START Extracted text

With the expansion of daytime Hakusan and Asama services, daytime Myōkō services were cut back, and from the start of the November 1982 timetable revision, consisted of one overnight return working formed of 14 series locomotive-hauled sleeping car and seating accommodation coaches. From March 1985, the locomotive-hauled rolling stock was replaced with 169 series EMUs, and from March 1988, these sets were themselves replaced by 9-car 189 series EMUs also used on Asama services, with the operating route reduced to between Ueno and Nagano. These services were ultimately discontinued from 18 March 1993.

===Rapid service (October 1997 - March 2015)===
The Myōkō name was revived for new rapid services introduced from the start of the revised timetable on 1 October 1997, named Shinetsu Relay Myōkō, to provide connections at Nagano with the newly opened Nagano Shinkansen services. This was renamed Myōkō from 1 December 2002 following the discontinuation of the Minori limited express services which operated between Nagano and Niigata.

From the start of the revised timetable on 17 March 2012, two Myōkō services in each direction (services 3, 6, 7, 10) were discontinued, with the remaining three return workings operated using regular commuter rolling stock.

The remaining Myōkō services were finally discontinued from the start of the revised timetable on 14 March 2015, coinciding with the opening of the Hokuriku Shinkansen extension from Nagano to Kanazawa. The last train ran on 13 March 2015.

END Extracted text
START Available data

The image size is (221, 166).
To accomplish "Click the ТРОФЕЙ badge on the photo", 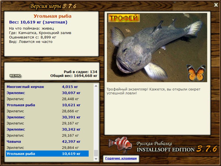I will [x=124, y=18].
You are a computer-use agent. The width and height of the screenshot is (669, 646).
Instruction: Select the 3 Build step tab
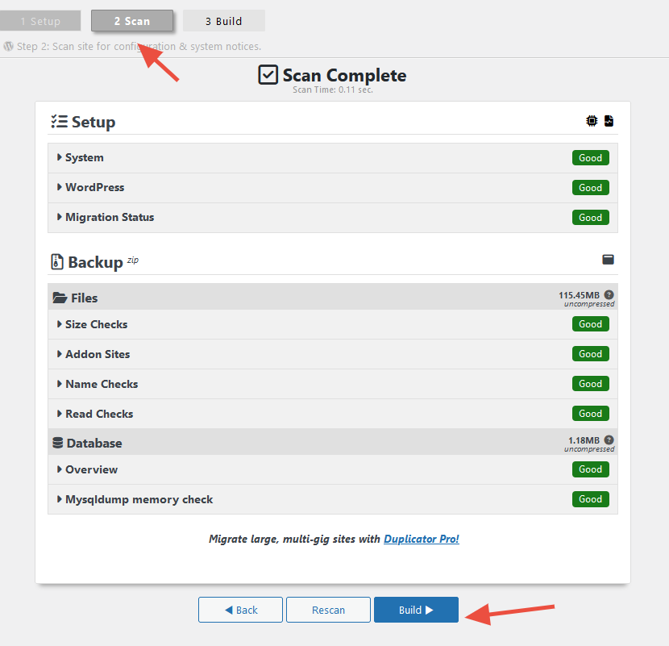[x=223, y=21]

END Available data

**Assignment**. According to the text on Myōkō services, on what date was the Shinetsu Relay Myōkō renamed Myōkō? Nothing in the listing is needed here.

**Answer space**. 1 December 2002